ARTHROSCOPIC FEMORAL OSTEOCHONDROPLASTY FOR FEMORO-ACETABULAR IMPINGEMENT: A RELIABLE TECHNIQUE WITH GOOD FUNCTIONAL OUTCOME AT ONE YEAR

British Orthopaedic Association (BOA) 2007



Abstract

Background

Cam-type femoro-acetabular impingement (FAI) is increasingly recognised as a cause of mechanical hip symptoms in young adults. It is likely that it is a cause of early hip degeneration. Ganz et al have developed a therapeutic procedure involving trochanteric flip osteotomy and dislocation of the hip, and have reported good results. We have developed an arthroscopic osteochondroplasty to reshape the proximal femur and relieve impingement.

Methods

Fifty patients who presented with mechanical hip symptoms and had demonstrable cam-type FAI on radially-reconstructed MR arthrography, were treated by arthroscopic osteochondroplasty. Ten patients had a post-operative CT; from these images flexion and internal rotation range was tested in a virtual reality (VR) model to determine adequacy of resection. All patients were followed up for a minimum of one year, and post-operative Non-Arthritic Hip Scores (NAHS, maximum possible score 100) compared with pre-operative NAHS.

Results

Mean operating time was 110 minutes. 31 patients were discharged on the day of surgery, the remainder on the following day. There were no complications.

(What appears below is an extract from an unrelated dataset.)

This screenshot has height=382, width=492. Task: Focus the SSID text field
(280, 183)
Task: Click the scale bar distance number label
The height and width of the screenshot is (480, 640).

All patients were asked to be partially weight-bearing with crutches for four weeks but most returned to work within two weeks. The VR models showed satisfactory resection, although there was clear evidence of improved precision with practice. Symptoms improved in all but two patients, with mean NAHS improving from 54 pre-operatively to 87 at one year. The two patients who did not improve, were both found to have unexpectedly extensive acetabular articular cartilage damage.

Conclusion

Arthroscopic femoral reshaping to relieve FAI is feasible, safe and reliable. However it is technically difficult and time-consuming. The results are comparable to open dislocation and debridement, but the arthroscopic procedure avoids the prolonged disability and the complications associated with trochanteric flip osteotomy.